Ahmed stops helping the group to speak with me about the situation in the refugee camp and the two-state solution between Palestine and Israel. It’s been one year since the last Gaza war claimed the lives of 2,200 Palestinians, mainly civilians, and 71 Israelis, of whom 66 were soldiers from Israel Defence Forces (IDF).
“I know we will go back,” he says with eyes full of hope. Like hundreds of Palestinians in Amari, Ahmed was born in the camp, established in 1949 in the aftermath of the first Israeli-Arab war. According to the locals, it is now inhabited by some 7,000 people, the majority of whom refuse to leave the camp – which with the aid of the UN has been slowly transformed into a micro city with shops, schools and a hospital – unless they can go back to the territories now occupied illegally by Israel.
“Our day will come,” the man continues and people behind him nod as soon as he pronounces those words.
We keep walking and children chase us. They all want to talk to me and they scream: “What is your name?” hoping that their question will not be left unanswered.
Many walls have been covered with Palestinian flags and graffiti calling for peace. Politics, war and the Israeli occupation are recurring themes that never abandon Palestinian lives.
A group of adults approach me and we start talking. They ask my opinion about the conflict and they all are willing to tell me their point of view.

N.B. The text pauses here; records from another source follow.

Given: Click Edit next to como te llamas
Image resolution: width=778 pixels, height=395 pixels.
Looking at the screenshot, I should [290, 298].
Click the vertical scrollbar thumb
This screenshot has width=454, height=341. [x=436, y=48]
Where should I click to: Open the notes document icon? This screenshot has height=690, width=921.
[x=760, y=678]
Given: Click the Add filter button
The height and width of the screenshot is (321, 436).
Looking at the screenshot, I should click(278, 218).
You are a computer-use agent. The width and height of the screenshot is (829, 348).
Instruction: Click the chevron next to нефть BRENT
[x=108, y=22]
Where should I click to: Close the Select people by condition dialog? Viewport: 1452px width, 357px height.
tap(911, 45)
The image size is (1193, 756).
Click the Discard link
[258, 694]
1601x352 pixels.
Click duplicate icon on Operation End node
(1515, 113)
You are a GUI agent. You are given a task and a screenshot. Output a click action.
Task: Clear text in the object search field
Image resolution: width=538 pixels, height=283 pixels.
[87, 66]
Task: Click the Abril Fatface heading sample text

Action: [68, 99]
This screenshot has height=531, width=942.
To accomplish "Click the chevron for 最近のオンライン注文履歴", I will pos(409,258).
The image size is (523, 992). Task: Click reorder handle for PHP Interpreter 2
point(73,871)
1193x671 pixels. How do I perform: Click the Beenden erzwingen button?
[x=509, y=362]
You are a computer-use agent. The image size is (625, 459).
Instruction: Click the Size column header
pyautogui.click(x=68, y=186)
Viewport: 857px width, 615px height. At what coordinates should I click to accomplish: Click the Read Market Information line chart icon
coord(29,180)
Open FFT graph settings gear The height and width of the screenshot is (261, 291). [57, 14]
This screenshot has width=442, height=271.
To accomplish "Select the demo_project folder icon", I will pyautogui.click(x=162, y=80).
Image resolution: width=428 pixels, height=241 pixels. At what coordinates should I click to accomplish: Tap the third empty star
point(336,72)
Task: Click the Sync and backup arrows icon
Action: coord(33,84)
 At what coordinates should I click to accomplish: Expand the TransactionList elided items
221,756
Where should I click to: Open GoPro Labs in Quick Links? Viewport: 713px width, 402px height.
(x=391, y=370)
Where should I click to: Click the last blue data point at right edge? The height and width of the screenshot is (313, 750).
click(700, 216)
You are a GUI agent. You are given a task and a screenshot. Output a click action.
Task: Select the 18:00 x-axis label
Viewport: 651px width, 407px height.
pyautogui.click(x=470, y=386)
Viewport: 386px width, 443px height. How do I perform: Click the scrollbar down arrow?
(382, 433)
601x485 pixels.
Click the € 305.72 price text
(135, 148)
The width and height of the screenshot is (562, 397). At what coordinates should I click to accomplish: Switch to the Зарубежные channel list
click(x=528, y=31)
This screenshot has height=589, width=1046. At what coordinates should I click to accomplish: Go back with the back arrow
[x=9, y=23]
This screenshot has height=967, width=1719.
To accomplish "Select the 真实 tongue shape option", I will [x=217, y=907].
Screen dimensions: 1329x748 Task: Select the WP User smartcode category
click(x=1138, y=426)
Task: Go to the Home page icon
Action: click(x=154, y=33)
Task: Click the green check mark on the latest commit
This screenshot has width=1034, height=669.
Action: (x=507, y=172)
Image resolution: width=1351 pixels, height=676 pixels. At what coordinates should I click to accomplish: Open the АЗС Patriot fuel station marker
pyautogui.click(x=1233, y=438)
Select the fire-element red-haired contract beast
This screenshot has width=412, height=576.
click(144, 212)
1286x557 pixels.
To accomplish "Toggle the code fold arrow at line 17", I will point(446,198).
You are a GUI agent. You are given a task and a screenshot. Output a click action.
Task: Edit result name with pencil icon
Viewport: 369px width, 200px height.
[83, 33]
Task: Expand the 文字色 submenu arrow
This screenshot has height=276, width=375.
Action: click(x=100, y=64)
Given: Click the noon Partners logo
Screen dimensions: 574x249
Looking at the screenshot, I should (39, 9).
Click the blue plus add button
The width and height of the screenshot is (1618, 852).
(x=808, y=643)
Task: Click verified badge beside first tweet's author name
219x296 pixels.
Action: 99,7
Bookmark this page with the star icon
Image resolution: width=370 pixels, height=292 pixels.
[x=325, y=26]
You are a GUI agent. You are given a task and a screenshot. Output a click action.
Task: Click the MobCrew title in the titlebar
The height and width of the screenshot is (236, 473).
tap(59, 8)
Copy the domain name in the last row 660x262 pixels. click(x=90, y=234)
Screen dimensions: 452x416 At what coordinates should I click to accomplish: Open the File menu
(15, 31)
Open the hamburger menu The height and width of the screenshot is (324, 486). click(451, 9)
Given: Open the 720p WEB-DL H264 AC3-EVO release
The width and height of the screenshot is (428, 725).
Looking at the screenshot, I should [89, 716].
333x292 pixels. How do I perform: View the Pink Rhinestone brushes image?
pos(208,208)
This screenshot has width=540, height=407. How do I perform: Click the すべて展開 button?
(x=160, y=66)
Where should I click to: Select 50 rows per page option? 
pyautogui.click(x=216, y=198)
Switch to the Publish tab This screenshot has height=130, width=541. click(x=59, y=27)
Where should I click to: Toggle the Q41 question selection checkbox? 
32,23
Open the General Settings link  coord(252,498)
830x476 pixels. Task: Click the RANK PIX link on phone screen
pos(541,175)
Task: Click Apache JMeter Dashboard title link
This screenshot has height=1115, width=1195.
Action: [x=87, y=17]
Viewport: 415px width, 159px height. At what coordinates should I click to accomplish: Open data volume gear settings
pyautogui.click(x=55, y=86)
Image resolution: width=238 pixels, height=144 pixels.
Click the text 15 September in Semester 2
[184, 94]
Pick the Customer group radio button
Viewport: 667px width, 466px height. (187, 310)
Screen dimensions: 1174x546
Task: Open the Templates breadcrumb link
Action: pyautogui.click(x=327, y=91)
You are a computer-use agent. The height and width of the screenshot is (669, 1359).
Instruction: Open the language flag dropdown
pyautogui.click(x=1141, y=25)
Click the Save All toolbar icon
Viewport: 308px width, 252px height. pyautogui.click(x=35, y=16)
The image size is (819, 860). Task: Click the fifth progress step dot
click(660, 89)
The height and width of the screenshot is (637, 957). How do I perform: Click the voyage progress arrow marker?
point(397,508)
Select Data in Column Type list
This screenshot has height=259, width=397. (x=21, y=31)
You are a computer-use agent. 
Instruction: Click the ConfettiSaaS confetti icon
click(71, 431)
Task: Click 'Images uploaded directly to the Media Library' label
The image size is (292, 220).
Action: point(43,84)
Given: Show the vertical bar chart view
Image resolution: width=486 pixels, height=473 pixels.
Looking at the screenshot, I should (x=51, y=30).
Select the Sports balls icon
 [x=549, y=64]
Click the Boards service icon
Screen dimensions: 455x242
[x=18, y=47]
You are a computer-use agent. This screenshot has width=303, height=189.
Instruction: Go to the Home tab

It’s 8 pm and I am invited to have Iftar – when Muslims break their fast – with some people living in the camp. They all make sure I like the food and they want me to eat until I am full. Then we sit on a sofa placed in the middle of a recreational centre some of the men in the camp have built so that youths can meet and do activities when they don’t go to school.
We keep speaking about politics. They tell me they hope one day the two countries – which have been at war for decades – can reach the two-state solution that has been often brushed aside, but never achieved.
They tell me that some families leave Amari hoping to find a better future somewhere else in Palestine, but many others keep living their life within the walls that delimit the camp. It’s their form of resistance, their form of protest, they explain.
“It’s either our house or nothing,” they say and shrug after I ask when they think a solution to the conflict can be reached.
A soft music spreads all over the camp and children rush to the centre as they know there is going to be a party tonight.
“Our life goes on until the day we can return to our homeland,” they say and then they smile as their eyes navigate in to the horizon.